Nous leur avons posé à tous les deux la même question avec laquelle nous avons ouvert le podcast : sera-t-il un jour possible d’aller d’Alicante à Majorque en bateau électrique ? « Je n’en doute pas », déclare Arriola. En fait, « nous travaillons précisément dans ce sens, même si nous sommes actuellement dans la distance courte« . Dans tous les cas, « bien sûr, nous pourrons parcourir des distances comme celle d’Alicante à Majorque ».

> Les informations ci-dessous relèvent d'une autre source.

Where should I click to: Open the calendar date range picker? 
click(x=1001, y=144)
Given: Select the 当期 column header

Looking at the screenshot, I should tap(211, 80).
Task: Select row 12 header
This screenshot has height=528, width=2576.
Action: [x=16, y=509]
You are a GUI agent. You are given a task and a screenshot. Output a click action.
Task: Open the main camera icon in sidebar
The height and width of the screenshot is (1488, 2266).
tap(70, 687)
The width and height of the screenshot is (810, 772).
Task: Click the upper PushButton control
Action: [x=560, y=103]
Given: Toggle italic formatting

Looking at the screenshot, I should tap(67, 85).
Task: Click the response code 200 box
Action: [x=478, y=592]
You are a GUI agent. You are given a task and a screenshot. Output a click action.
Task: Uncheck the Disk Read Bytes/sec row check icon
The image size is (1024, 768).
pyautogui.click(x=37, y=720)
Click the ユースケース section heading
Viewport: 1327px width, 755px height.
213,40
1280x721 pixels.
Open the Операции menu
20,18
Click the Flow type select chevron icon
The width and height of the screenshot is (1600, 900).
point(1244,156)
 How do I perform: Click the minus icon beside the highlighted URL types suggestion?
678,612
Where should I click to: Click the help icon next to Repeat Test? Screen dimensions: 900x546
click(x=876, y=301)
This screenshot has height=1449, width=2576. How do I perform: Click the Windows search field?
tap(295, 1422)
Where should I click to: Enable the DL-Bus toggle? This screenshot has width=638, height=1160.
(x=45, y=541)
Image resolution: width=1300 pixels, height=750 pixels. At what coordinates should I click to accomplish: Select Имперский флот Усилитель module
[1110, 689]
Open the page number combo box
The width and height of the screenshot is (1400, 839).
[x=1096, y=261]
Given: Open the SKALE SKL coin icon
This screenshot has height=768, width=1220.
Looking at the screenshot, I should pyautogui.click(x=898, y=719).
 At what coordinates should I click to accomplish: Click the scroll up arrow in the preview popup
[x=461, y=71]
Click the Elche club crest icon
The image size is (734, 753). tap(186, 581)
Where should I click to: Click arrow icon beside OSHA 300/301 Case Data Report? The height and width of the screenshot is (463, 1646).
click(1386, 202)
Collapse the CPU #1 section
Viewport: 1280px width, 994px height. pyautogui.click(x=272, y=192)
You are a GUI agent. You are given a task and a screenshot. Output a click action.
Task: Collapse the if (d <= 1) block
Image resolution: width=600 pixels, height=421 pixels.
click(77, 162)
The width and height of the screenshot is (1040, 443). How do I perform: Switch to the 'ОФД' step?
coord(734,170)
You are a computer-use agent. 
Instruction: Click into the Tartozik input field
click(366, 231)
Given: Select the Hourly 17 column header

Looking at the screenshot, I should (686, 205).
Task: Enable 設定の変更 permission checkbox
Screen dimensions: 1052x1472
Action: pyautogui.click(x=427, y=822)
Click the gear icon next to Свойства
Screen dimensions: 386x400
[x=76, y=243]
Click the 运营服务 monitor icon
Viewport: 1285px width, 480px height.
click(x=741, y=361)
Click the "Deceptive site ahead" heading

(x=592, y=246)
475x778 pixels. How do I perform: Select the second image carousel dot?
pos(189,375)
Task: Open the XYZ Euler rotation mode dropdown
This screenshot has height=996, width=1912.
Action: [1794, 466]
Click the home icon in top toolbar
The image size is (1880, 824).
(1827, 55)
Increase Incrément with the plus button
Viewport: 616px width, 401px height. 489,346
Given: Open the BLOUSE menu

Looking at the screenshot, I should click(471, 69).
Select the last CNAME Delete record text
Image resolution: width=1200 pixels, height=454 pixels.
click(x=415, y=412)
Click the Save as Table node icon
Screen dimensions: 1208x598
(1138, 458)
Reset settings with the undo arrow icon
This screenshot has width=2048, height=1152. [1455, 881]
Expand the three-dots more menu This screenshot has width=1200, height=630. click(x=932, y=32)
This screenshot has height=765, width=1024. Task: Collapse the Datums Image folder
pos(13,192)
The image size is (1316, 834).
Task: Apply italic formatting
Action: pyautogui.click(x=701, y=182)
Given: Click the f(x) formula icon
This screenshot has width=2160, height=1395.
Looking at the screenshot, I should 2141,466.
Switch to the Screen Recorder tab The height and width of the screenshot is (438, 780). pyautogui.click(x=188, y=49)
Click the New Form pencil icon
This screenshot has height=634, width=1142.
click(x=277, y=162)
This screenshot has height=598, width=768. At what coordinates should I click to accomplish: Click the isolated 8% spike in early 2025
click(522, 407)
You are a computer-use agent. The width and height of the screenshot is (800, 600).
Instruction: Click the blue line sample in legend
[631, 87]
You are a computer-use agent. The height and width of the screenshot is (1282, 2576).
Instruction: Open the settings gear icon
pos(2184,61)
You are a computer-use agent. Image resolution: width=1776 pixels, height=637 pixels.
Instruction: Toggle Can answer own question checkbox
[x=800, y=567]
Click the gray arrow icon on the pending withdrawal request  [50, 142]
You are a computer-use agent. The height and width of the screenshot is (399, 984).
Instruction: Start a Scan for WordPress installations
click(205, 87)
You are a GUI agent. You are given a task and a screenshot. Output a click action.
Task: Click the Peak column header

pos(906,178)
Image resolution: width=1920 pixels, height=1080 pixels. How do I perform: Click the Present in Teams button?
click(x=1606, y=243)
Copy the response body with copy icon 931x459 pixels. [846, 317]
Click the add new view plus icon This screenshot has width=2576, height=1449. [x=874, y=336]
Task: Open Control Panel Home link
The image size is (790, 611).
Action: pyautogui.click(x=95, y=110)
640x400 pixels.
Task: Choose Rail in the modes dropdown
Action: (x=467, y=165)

Sánchez Durán en est également convaincu et, pour l’illustrer, il nous fait retourner dans le temps : « Si nous pensons aux débuts du mobilité électrique, en 2008 nous avons commencé avec un groupe de travail à Bruxelles. A l’époque, il n’y avait pas un seul véhicule électrique à vendre sur le marché… et aujourd’hui ce marché nous inonde. Et dans le transport maritime, chaque semaine je me réveille avec de nouveaux navires et de nouvelles propositions où l’ingénierie fait un énorme effort pour pouvoir faire face à un voyage que nous finirons par voir le plus tôt possible. »

Image : fournie.

Après avoir fixé l’objectif pour l’avenir, que manque-t-il pour que cet objectif devienne une réalité ? Voici le mot clé : batteries. « Ils ont évolué, au cours des huit dernières années, de manière vertigineuse », explique Arriola. « À l’heure actuelle, nous doublons les capacités de stockage d’énergie dans un espace limité. Maintenant, nous occupons le même espace et les performances sont bien supérieures. Dans dix ans, nous parlerons d’une capacité bien plus grande. »

Sánchez Durán, pour sa part, indique une voie médiane jusqu’à l’arrivée de ces batteries à longue autonomie : « Pour l’instant, sur de longues distances, nous allons devoir rendre ces voyages compatibles avec des carburants alternatifs au diesel. Chez Endesa, nous sommes parier sur une technologie longue distance qui est la gaz naturel liquéfié, qui sera utilisé pour que, lorsque le navire parcourt de longues distances, il utilise le gaz comme carburant principal ; « Mais lorsqu’il s’approche de la terre, l’alimentation électrique terrestre (OPS) connecte le navire à l’énergie électrique pour le libérer complètement des combustibles fossiles et ne pas transférer d’émissions vers l’environnement urbain. »

En ce sens, la notion de ePort ou ports verts de l’entreprise énergétique « s’engage dans un modèle de collaboration public-privé, faisant de l’électricité le moyen le plus direct pour relever le défi de décarbonisation que nous visons tous », en s’appuyant sur des exemples concrets comme ceux réalisés par l’entreprise du Port de Séville , l’Autorité Portuaire de Cadix, le port de Huelva et, à l’avenir, tous les ports de la zone sud : Algésiras, Málaga, Motril, Almería, Ceuta, Melilla…

Nous l’avons déjà vu. Il transport maritimeTraditionnellement, on est loin de mettre en œuvre des carburants ou des modes de transport alternatifs, mais la transition énergétique ne s’arrête pas et touche tous les secteurs, ce n’est donc qu’une question de temps avant que le secteur maritime finisse également par être entièrement électrifié.